[clang] [llvm] [msan] Implement support for Arm NEON vst{2,3,4} instructions (PR #99360)

Wed Jul 17 12:50:38 PDT 2024

================
@@ -3865,6 +3866,125 @@ struct MemorySanitizerVisitor : public InstVisitor<MemorySanitizerVisitor> {
     setOriginForNaryOp(I);
   }
 
+  // Given two shadows AAAA..., BBBB..., return the interleaved value
+  // ABABABAB ...
+  //
+  // Width == number of elements in A == number of elements in B
+  Value *interleaveAB(IRBuilder<> &IRB, Value *left, Value *right, uint Width) {
+    assert(isa<FixedVectorType>(left->getType()));
+    assert(isa<FixedVectorType>(right->getType()));
+    assert(cast<FixedVectorType>(left->getType())->getNumElements() == Width);
+    assert(cast<FixedVectorType>(right->getType())->getNumElements() == Width);
+
+    SmallVector<Constant *> Idxs;
+
+    for (uint i = 0; i < Width; i++) {
+      Idxs.push_back(IRB.getInt32(i));
+      Idxs.push_back(IRB.getInt32(i + Width));
+    }
+
+    return IRB.CreateShuffleVector(left, right, ConstantVector::get(Idxs));
+  }
+
+  // Given three shadows, which are already interleaved into two shadows
+  // ABABABAB and CxCxCxCx (x is undef), return the interleaved value ABCABCABC.

::::::::::

◆ Instruction 1
Please translate this sentence from the MemorySanitizer code excerpt into Spanish: "Given three shadows, which are already interleaved into two shadows ABABABAB and CxCxCxCx (x is undef), return the interleaved value ABCABCABC."
◆ Instruction 2
Find each line of the listing that contains the word "green", and copy those lines.
The code excerpt above has no connection to the listing that follows.

::::::::::

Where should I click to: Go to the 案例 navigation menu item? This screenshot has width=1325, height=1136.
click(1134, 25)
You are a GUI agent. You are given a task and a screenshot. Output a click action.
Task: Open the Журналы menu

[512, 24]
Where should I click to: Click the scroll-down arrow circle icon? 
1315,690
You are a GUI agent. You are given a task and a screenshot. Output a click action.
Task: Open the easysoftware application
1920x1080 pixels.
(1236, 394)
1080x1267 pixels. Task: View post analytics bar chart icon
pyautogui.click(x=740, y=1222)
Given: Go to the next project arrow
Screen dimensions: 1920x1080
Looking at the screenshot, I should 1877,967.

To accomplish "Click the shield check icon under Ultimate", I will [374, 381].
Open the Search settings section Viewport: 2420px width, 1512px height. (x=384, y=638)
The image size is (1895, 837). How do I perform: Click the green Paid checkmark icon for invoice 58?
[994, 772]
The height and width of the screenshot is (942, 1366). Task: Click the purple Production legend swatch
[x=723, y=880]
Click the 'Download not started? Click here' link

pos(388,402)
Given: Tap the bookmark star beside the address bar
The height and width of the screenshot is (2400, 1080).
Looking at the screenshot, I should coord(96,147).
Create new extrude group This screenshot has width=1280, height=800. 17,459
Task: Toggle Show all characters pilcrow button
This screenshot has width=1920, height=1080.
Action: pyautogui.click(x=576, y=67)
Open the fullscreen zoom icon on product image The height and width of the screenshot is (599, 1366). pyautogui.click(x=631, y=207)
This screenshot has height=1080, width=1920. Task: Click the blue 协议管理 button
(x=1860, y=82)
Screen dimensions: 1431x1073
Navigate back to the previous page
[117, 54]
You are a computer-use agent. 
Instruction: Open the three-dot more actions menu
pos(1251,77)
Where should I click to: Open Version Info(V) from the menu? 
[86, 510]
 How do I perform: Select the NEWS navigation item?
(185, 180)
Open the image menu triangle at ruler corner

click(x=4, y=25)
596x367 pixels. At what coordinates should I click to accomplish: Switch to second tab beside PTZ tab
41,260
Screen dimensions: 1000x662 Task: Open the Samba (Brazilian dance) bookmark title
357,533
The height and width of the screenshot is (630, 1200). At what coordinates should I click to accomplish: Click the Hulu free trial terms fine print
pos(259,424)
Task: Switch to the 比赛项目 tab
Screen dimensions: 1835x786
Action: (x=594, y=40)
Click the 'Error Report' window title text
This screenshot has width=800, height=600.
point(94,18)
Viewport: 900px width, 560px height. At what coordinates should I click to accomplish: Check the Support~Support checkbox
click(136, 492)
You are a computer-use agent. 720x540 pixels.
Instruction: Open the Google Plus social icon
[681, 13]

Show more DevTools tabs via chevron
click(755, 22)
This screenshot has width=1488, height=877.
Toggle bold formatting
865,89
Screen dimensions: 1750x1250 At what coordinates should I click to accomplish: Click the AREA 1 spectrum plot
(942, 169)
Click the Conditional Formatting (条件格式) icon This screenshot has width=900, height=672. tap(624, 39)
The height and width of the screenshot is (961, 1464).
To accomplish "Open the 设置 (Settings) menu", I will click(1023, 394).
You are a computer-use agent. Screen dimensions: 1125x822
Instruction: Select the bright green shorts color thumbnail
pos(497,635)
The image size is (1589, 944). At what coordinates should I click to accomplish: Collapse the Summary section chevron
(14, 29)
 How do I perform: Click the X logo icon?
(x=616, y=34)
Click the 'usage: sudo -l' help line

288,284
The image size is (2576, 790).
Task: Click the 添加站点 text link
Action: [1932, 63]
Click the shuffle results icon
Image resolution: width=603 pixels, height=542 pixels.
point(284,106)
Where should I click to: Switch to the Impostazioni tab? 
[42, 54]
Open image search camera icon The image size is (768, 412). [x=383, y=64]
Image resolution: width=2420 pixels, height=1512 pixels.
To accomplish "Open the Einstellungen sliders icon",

::::::::::

◆ Written reply 1
Dadas tres sombras, que ya están intercaladas en dos sombras ABABABAB y CxCxCxCx (x es undef), devuelve el valor intercalado ABCABCABC.

◆ Written reply 2
The image size is (1895, 837). How do I perform: Click the green Paid checkmark icon for invoice 58?
Instruction: Select the bright green shorts color thumbnail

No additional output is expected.